Algiers: An Algerian group linked to Islamic State jihadists on Monday claimed the kidnapping of a French national and threatened to kill the hostage within 24 hours unless Paris halts air strikes on the IS in Iraq.
Jund al-Khilifa (Soldiers of the Caliphate) posted a video showing the white-haired and bespectacled hostage, Herve Pierre Gourdel, squatting on the ground flanked by two hooded men clutching Kalashnikov assault rifles.
The footage was confirmed as authentic by the French government, and came after IS issued a statement urging Muslims to kill Westerners whose nations have joined a campaign to battle the jihadist group.
The United States has built a broad coalition of more than 50 nations to fight the IS organisation, after the jihadists seized large parts of Syria and Iraq and committed widespread atrocities including beheadings and crucifixions.
The jihadists are now advancing on a key border town in northern Syria, sending 130,000 terrified residents fleeing to Turkey.In a statement posted online, IS spokesman Abu Mohamed al-Adnani said Muslims should seek out and kill Westerners whose countries have joined the coalition, in particular Americans and the French.
"If you can kill a disbelieving American or European... including the citizens of the countries that entered into a coalition against the Islamic State, then rely upon Allah, and kill him," he said.
France sought to reassure its citizens with Interior Minister Bernard Cazeneuve saying: "France is not afraid... France is prepared to respond to their threat."
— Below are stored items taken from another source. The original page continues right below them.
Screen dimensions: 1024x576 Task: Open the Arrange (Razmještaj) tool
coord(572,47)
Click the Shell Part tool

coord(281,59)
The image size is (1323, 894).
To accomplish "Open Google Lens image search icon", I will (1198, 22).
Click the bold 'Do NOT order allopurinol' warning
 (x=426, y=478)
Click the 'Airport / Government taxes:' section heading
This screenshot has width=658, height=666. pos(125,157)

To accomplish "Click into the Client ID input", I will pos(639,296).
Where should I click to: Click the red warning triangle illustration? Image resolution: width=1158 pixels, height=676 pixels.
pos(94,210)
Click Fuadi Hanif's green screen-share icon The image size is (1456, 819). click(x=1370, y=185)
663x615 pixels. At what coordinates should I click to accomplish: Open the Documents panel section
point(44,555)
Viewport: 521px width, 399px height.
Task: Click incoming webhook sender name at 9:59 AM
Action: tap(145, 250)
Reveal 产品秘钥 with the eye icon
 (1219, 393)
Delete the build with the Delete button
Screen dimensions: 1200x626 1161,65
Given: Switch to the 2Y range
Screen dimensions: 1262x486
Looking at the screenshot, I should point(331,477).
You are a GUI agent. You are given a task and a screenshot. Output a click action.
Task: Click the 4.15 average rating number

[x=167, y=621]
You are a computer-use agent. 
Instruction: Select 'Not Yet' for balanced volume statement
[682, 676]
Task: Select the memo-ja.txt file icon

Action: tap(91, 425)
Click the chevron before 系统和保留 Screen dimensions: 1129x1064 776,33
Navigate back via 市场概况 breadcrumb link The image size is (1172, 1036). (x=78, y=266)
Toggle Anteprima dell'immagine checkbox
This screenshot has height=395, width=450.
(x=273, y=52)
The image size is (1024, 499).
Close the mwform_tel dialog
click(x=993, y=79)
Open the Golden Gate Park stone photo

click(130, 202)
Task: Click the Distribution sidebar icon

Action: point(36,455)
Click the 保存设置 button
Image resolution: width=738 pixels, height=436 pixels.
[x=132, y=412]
Jund al-Khilifa, which has pledged allegiance to IS, raised the pressure on Paris with a threat to kill hostage Gourdel within a day.
The group said it had snatched the man in a mountainous region of eastern Algeria where Al-Qaeda is active and that it was responding to the IS call to target citizens of the coalition.
"The threats made by this group are extremely grave and demonstrate the extreme cruelty of (the IS group) and all those associated with it," French Foreign Minister Laurent Fabius said.
France is the only country so far to have joined the US air strikes against the IS in Iraq, mounting its first aerial assault against the militants on Friday.
On Monday, Australia said it was deploying warplanes to join the aerial campaign in northern Iraq.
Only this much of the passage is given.